My rating: 5 of 5 stars
I'd seen mixed reviews of this one so I held off on it for a while. But I knew it was a quick read so I finally picked it up. I personally loved the sparse contents, a journal with brief entries of a sort, chronological over the course of a year. Ruth, the novel's narrator, returns to her parents' home to help with her father, who has Alzheimer's. Her own relationship has failed and she quits her job to return home, after several consecutive years (or at least holidays) away, so she hasn't seen the deterioration as it happened.
The word that came to mind as I sipped a holiday coffee is "bittersweet." The nostalgia and memories are difficult because of the present reality, but the new experiences and transposed realities also have a level of enhanced importance to them, now that the impermanence of life has been acknowledged.

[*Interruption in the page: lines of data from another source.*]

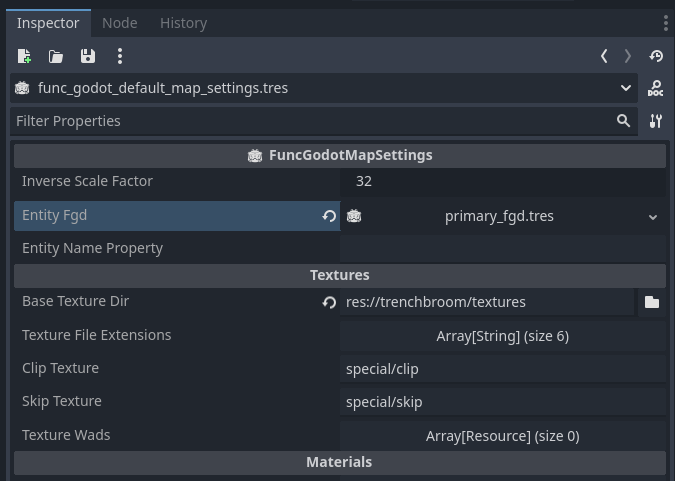Open Texture File Extensions array editor
Screen dimensions: 675x481
coord(502,336)
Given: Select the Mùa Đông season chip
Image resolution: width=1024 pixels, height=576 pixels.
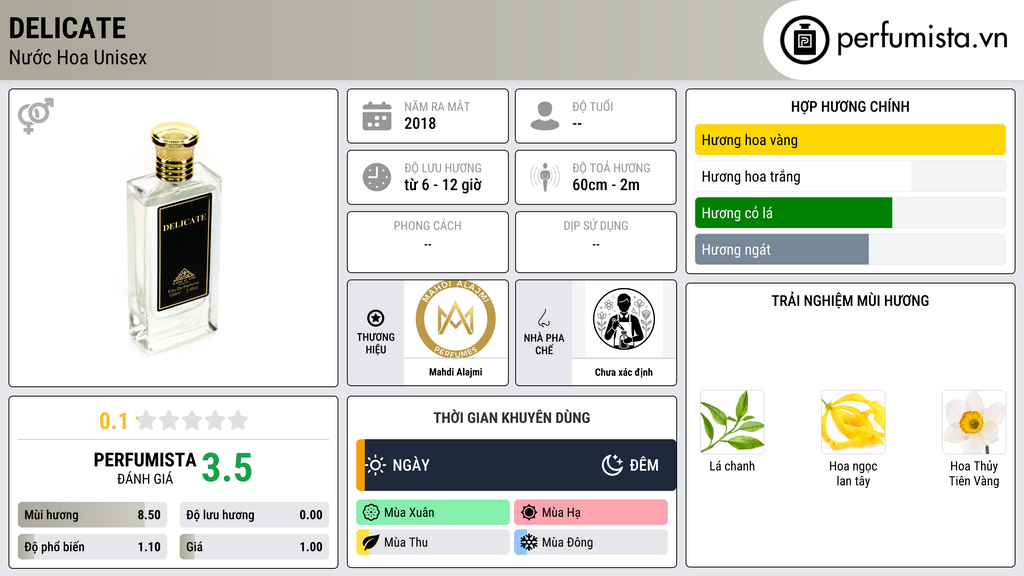Looking at the screenshot, I should click(x=591, y=542).
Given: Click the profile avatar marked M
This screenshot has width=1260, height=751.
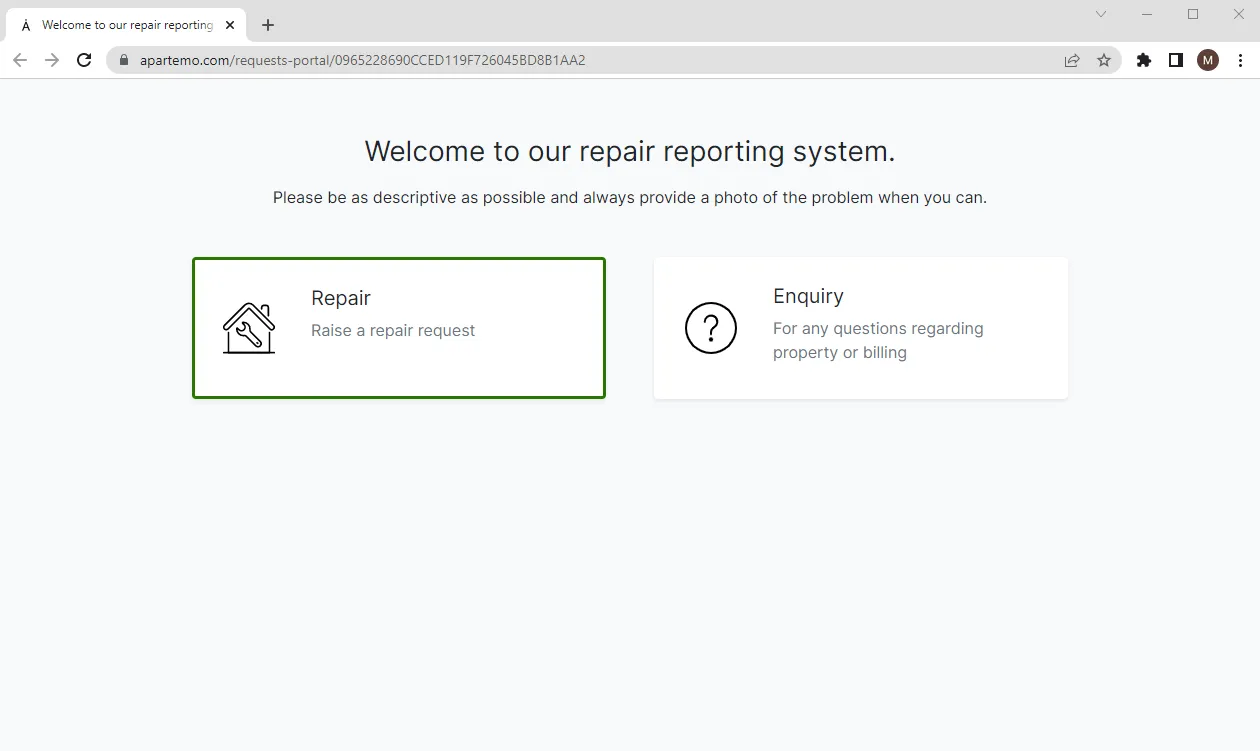Looking at the screenshot, I should (1208, 60).
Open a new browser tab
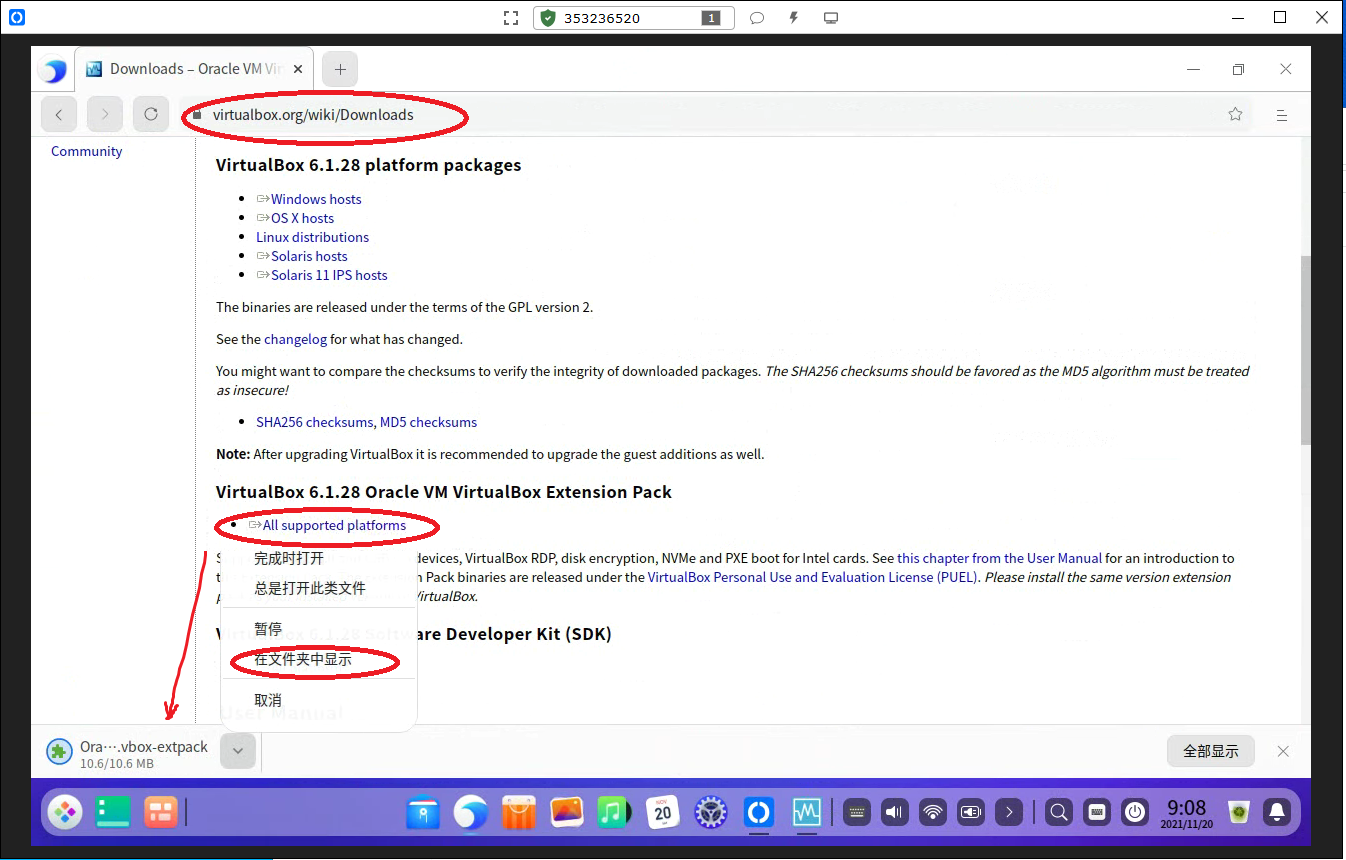 (x=340, y=69)
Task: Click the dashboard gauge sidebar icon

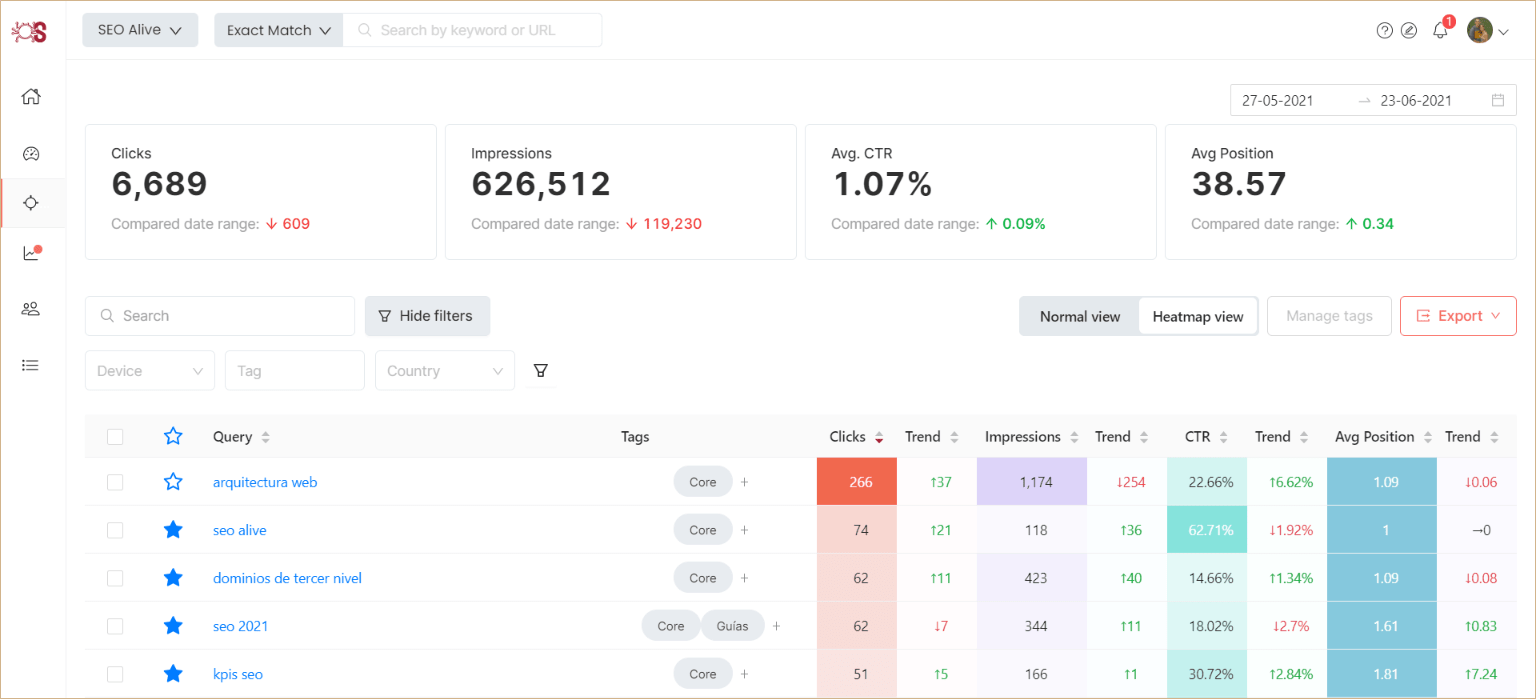Action: point(31,154)
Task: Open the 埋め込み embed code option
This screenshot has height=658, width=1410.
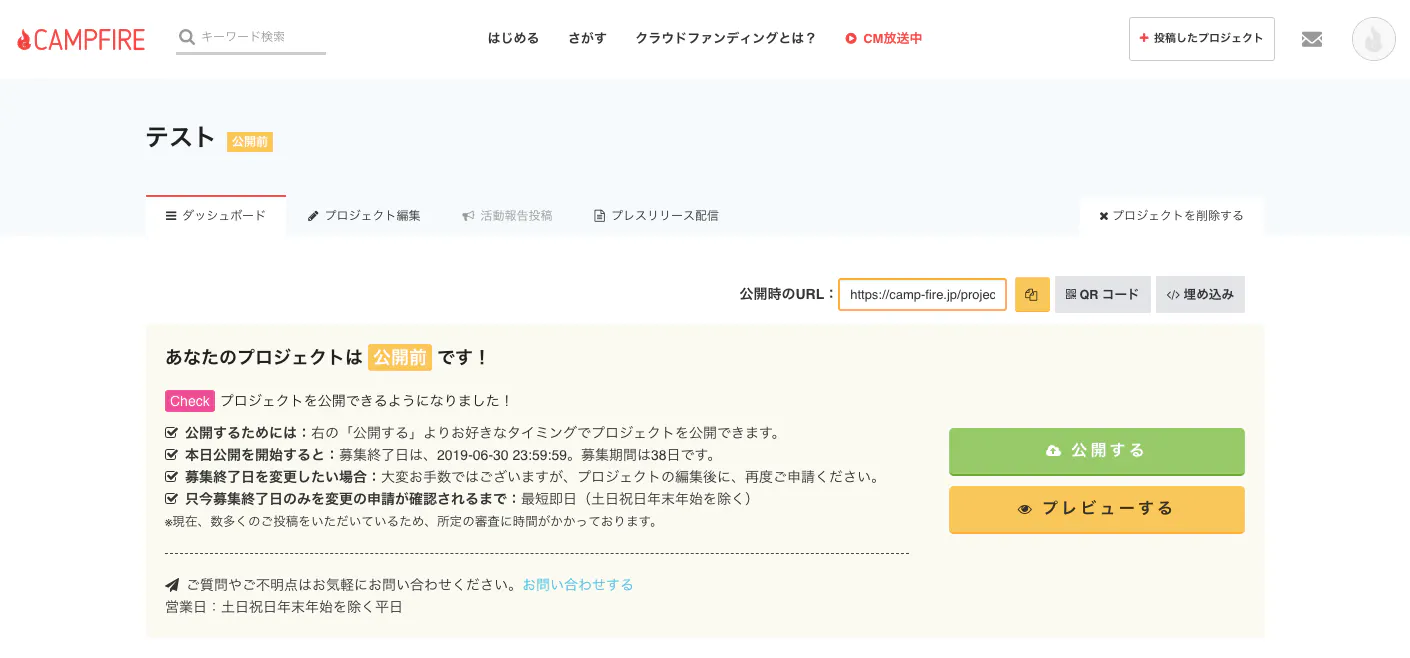Action: click(x=1200, y=294)
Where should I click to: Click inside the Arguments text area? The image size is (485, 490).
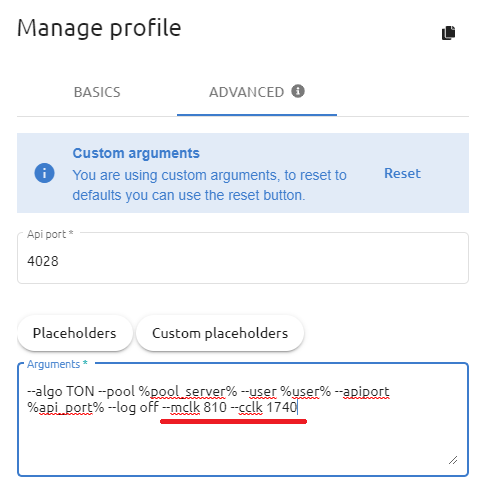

"What imperfect carriers of love we are, and what imperfect givers. That the reasons we can care for one another can have nothing to do with the person cared for. That it has only to do with who we were around that person - what we felt about that person."There are tiny pieces of the novel that are pieces of journals of her father, observations he made about her when she was a child and would say something accidentally clever or funny. The novel shifts to include more of these from her perspective about her father, and more and more to the present moment without the history. This may seem confusing or small but I think anyone who has been even a partial companion to a parent dealing with a permanent or terminal illness will recognize this type of world. It becomes so small, so fast, and unless you focus on these tiny moments of observation and amusement, all it is is the disease and the loss. So for me, this book is not the least bit shallow, but the natural companion to a very hard time.
I also just loved the tiny asides and comments... it reminded me of the tone of a lot of my emails, actually. Maybe I just found myself a lot in this book.
"Lately my thing is inventing new yoga poses. The Onion is one. You make yourself very round, then peel yourself, limb by limb."
"Tonight I try my hand at dessert: baked Alaska, because of course. It's so epic! How can you bake Alaska? How can you not?"
"He tells me about his day. How he was, when I called, leaving a bad stand-up show and feeling outrage. How, earlier today, he returned bad avocados to the grocery store, and got a refund, and felt triumphant."
"There are depressed-looking sea snails, sucking algae slowly. It occurs to me that they might be taking their time, enjoying the algae. Maybe they aren't depressed after all. Maybe it's the opposite, and the one who's depressed is me."